La guerra de Gaza, con la permanente larga sombra de la intervención de Irán, el despliegue aeronaval estadounidense, la tensión en el Sahel, junto con franja de inestabilidad geopolítica en el norte de África, conforman una zona de crisis permanente. Europa, una vez más, demuestra su dependencia estratégica de Estados Unidos a través de la OTAN, mientras la UE huye hacia adelante con planes de expansión más que discutibles y desacuerdos sonados como el de la ayuda a Gaza. Al escenario hay que añadir el protagonismo de Ankara, que oscila con respecto a Jerusalén, coquetea con Moscú y desde la OTAN aspira a controlar el Mediterráneo, todo ello impulsado por un neo-otomanismo que busca horizontes, más allá de Anatolia.
Por si todo ello fuese poco, España entra en una fase muy preocupante de su larga crisis interna, esta vez provocada por los resultados electorales del pasado 23 de julio.
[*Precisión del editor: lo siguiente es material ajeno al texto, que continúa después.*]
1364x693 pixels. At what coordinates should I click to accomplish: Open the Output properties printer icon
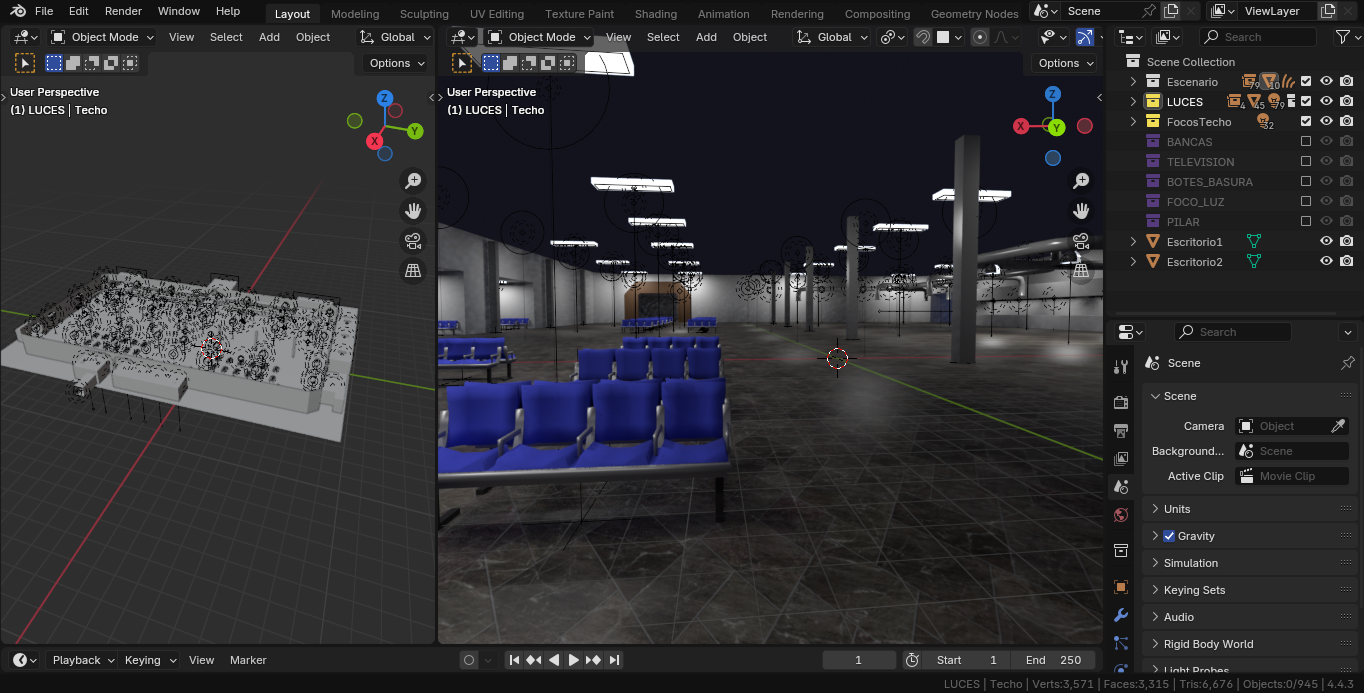(1121, 431)
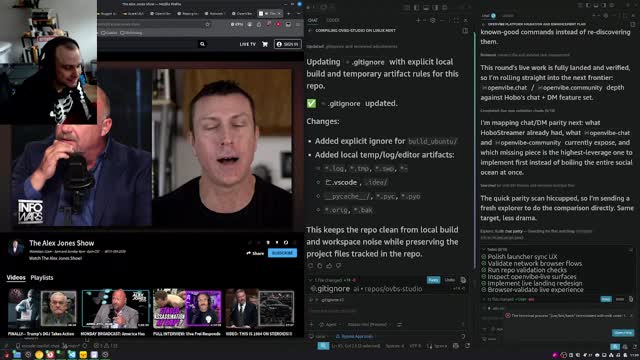Screen dimensions: 640x360
Task: Open the chat settings gear icon
Action: [x=433, y=20]
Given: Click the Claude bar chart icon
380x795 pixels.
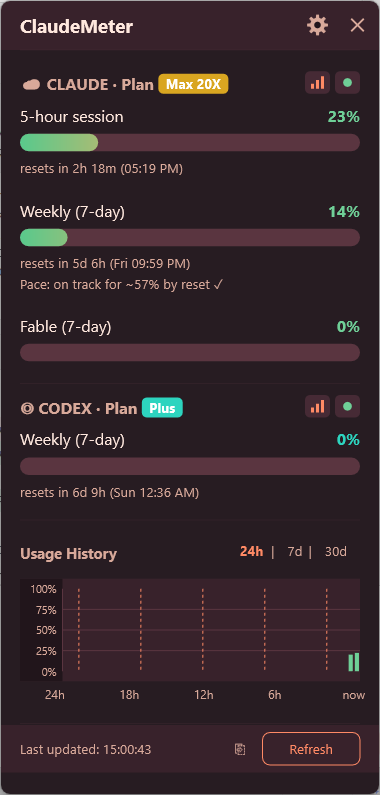Looking at the screenshot, I should (318, 83).

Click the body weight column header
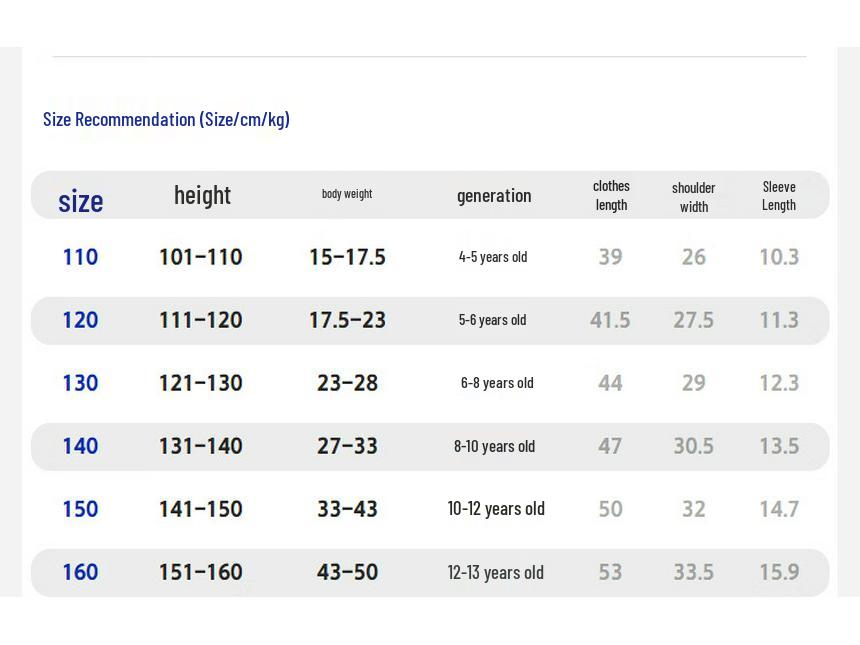(347, 194)
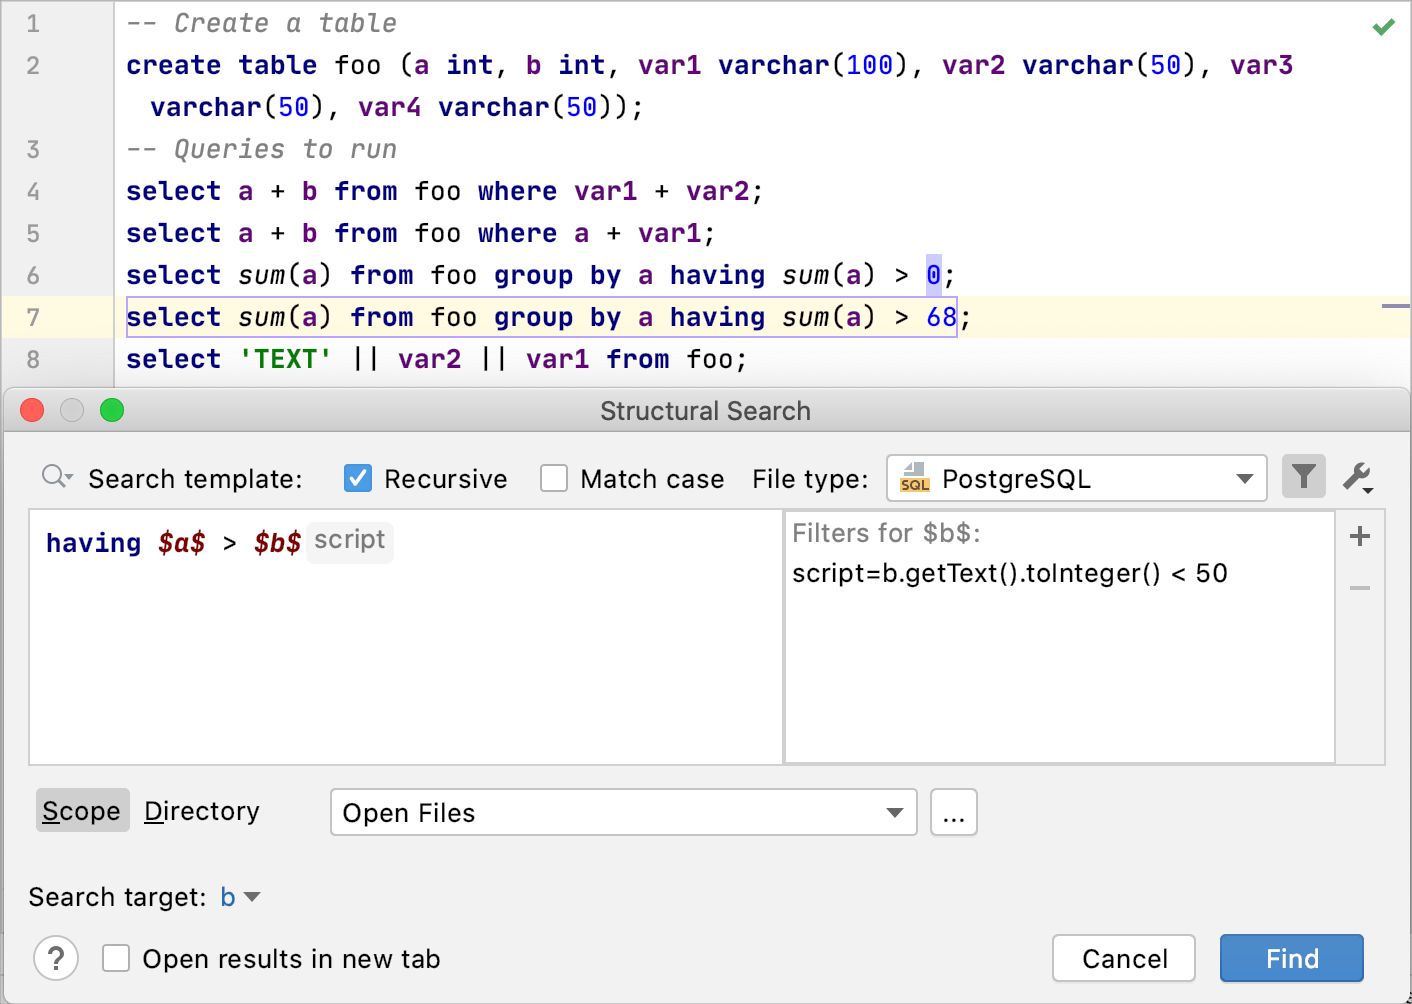
Task: Uncheck the Recursive option
Action: tap(357, 478)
Vista desde fuera, la situación puede resultar inexplicable desde el punto de vista de un país supuestamente democrático, integrado en Europa desde 1985, aunque su protagonismo haya sido manifiestamente mejorable.
La vuelta al poder de la izquierda constitucional, tras el sangriento ataque del 14-M de 2004, abrió una época en la que España quedó sumida en la irrelevancia internacional. La política exterior entró en “off” a la vez que se cuarteó la soberanía nacional al crearse diplomacias en algunas comunidades autónomas, lo que constituían vulnerabilidades innecesarias a la seguridad nacional, a la vez que algunas policías autonómicas asumían una panoplia de competencias que no están reguladas por aquella.
La presente situación, “el síndrome de la investidura”, o el empleo de una amnistía, no contemplada por la Constitución Española, para conseguir los votos de un partido cuyos dirigentes fueron condenados por sedición y otros delitos, se produce en plena crisis geopolítica europea.
Si se recurre a la parodia hospitalaria, se anotaría que el Estado español ingresó en vigilancia intensiva y tuvo lugar el proceso de diagnosis. Los primeros resultados apuntan a una carencia de “cultura estratégica” que produce una “introversión aguda”, ya que se invierte el flujo de la energía de poder y, en vez de ejercer como actor internacional, crea una metástasis de idiocia política, contagiosa y destructiva. Estamos ante el síndrome de una “democracia ideologizada”. Se daría el caso de que un miembro de la UE, en este caso España, basase su democracia en la interpretación legislativa del poder ejecutivo de turno.
La aprobación de la ley de amnistía producirá una alteración de la normalidad constitucional en España, que tendría consecuencias estratégicas para Europa, pues la península ibérica es un pivote geopolítico de primer orden, con repercusiones en la península europea, Mediterráneo y el norte de África. La falta de cultura estratégica impide a los españoles ser conscientes de las servidumbres que les impone y de las ventajas que les ofrece su realidad geopolítica. La acción exterior de España no ha sido guiada por esas consideraciones. Su adhesión a la Alianza Atlántica y a la Comunidad Europea debió efectuarse vinculada a la incorporación en ambas organizaciones de los intereses españoles. El problema es que los españoles no los conocían, y siguen en ello.
En los tiempos presentes, una España en crisis se convierte en una importante vulnerabilidad de Occidente, pues sería blanco fácil para sus enemigos al exhibir ruidosamente su debilidad. En las circunstancias actuales habrá que tener presente a Raymon Aron cuando analizando la obra de Max Weber señala que “las democracias están perpetuamente amenazadas por la decadencia que entrañan el anonimato de los poderes, la mediocridad de los dirigentes y la pasividad de las masas sin espíritu”.